Son frecuentes las consultas por dolor de rodilla ya que ésta es una de las patologías que más afecta a la población. El ozono, tal y como comenta el doctor Humberto Loscertales, director médico de Medicentre en Barcelona y experto en ozonoterapia, ofrece resultados muy buenos a la hora de aliviar e incluso revertir las alteraciones de algunas rodillas.
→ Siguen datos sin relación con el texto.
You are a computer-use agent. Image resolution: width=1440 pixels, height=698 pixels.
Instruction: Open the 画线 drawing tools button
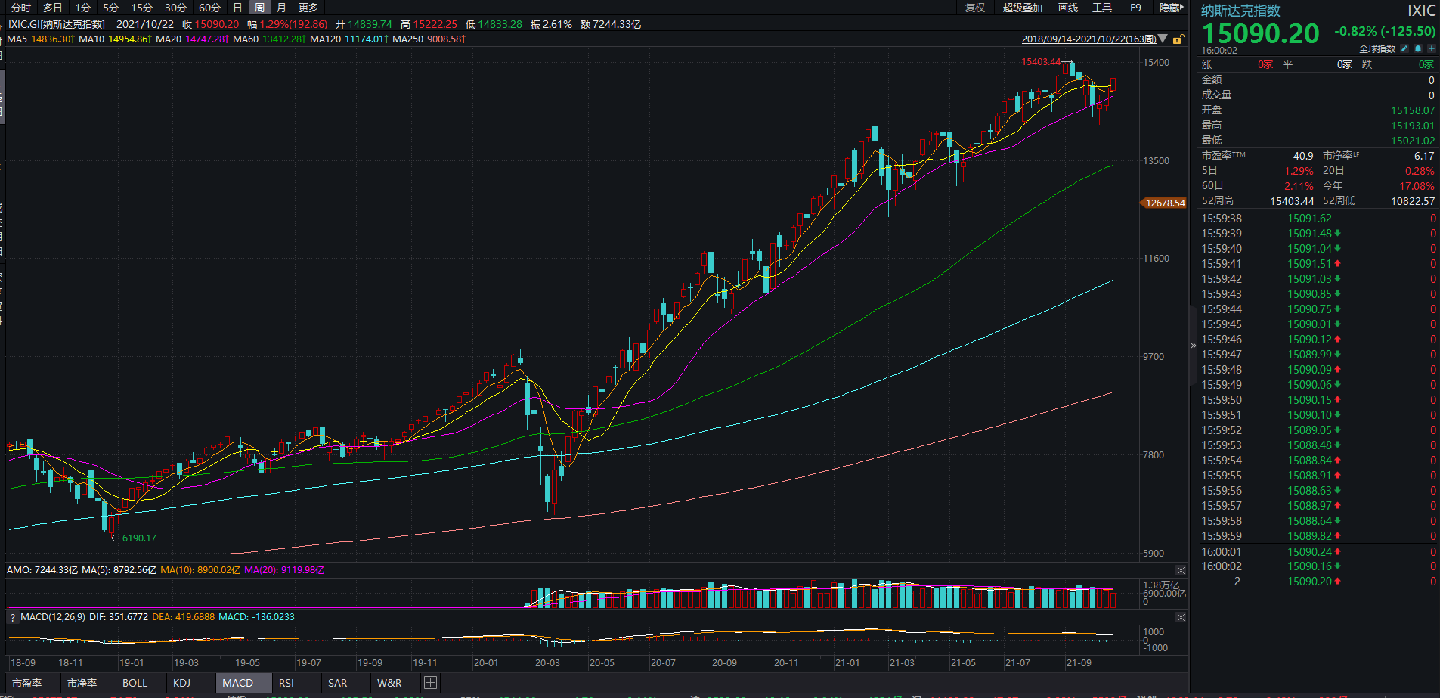pyautogui.click(x=1068, y=8)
Como apuntábamos, esta es una molestia que ocurre con asiduidad y es de las que resultan más invalidantes. La persona que lo sufre busca solventar el problema y aliviar los dolores, sobre todo cuando ha llegado al extremo en que se le ha planteado la colocación de una prótesis. La acción del ozono resulta muy beneficiosa en este aspecto y se estima que 9 de cada 10 pacientes a quienes se les tiene que implantar una prótesis de este tipo pueden evitar el quirófano gracias a la ozonoterapia.
La Acción del Ozono
El ozono resulta inofensivo y se pueden efectuar las infiltraciones necesarias las veces que haga falta, ya sea a modo terapéutico o como preventivo. El ozono se introduce a través de un pinchazo que no duele nada y de forma inmediata la persona puede hacer vida normal. La técnica tan simple proporciona excelentes resultados. En el aspecto preventivo, los resultados del ozono son evidentes. Cuando surgen molestias iniciales se recomienda actuar de forma rápida para así acabar con ellas de forma radical.
Factor Regenerativo
El ozono además posee un factor regenerativo que hace que, además de tratar el dolor, se fomente la creación del nuevo cartílago. El ozono mejora el rendimiento energético celular y al aplicarlo sobre el cartílago se consigue que este crezca de nuevo de forma natural.
Tratamiento de la Rodilla
Lo primero que hay que hacer es una exploración para obtener información de donde proviene el dolor de rodilla. Resonancias y radiografías confirmaran si se ha producido un desgarro del cartílago o una afectación del cartílago, por ejemplo, y se podrá saber con precisión qué está ocurriendo. El tratamiento con ozono en la rodilla resulta muy agradecido porque el alivio es muy rápido, y con dos o tres sesiones se comienzan a notar los efectos. Si el desgaste de la zona es considerable, se necesitarán unos 5 o 6 meses de tratamiento, a los que seguirán unas sesiones de mantenimiento.